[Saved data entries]
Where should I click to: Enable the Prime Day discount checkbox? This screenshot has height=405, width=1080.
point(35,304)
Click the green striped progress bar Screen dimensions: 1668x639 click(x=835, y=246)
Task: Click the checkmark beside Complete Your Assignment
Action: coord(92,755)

--

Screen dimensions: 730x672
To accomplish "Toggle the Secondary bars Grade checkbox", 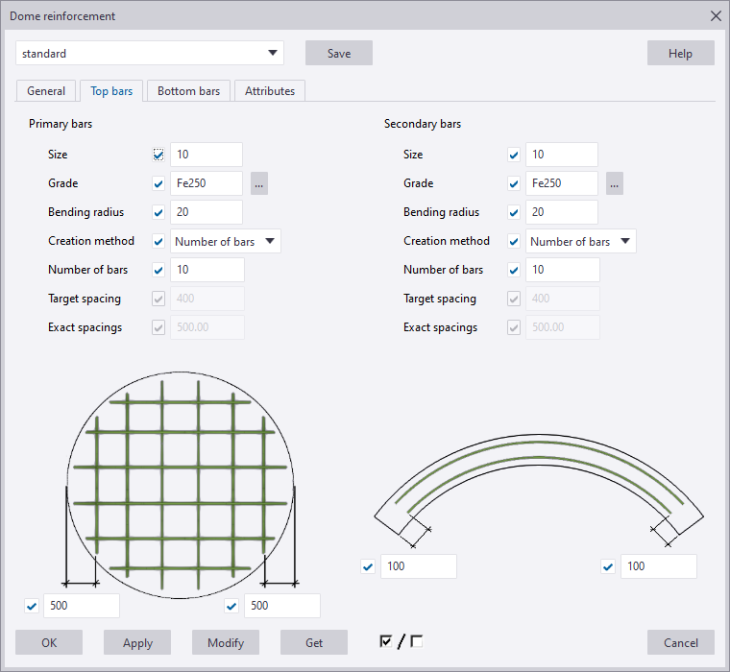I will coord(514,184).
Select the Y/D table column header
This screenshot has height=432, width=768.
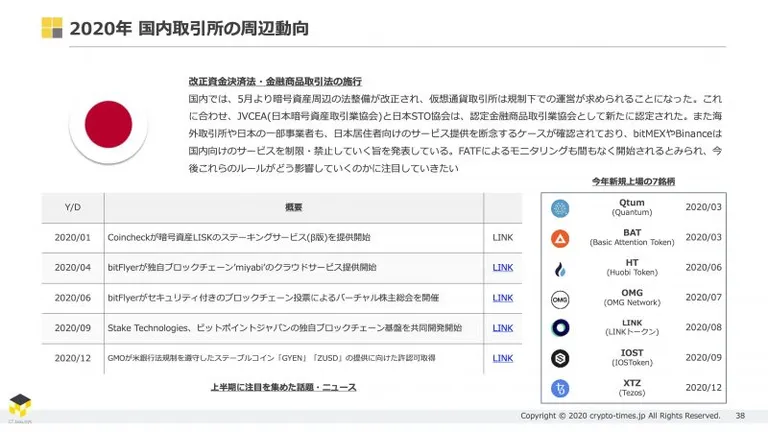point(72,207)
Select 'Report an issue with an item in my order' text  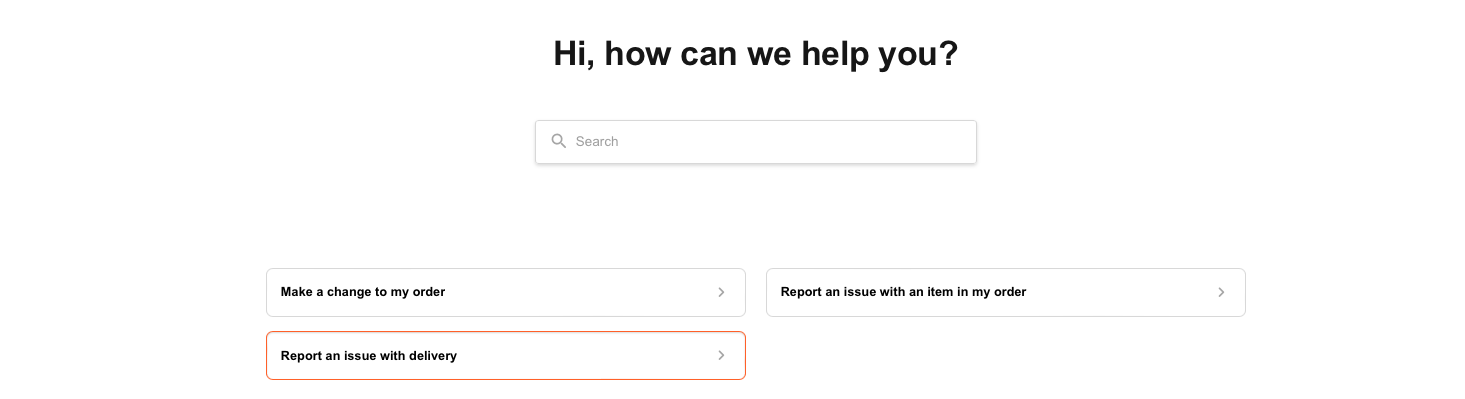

→ WHAT YOU ARE ASKED TO DO
Return exactly the stretch above whose first line contains "Select the Y/D table column header" and whose last line contains "Select 'Report an", and nothing outside it. The pictures should not appear.

→ SOLVED EXERCISE
Select the Y/D table column header
This screenshot has height=432, width=768.
point(72,207)
Select 'Report an issue with an item in my order' text  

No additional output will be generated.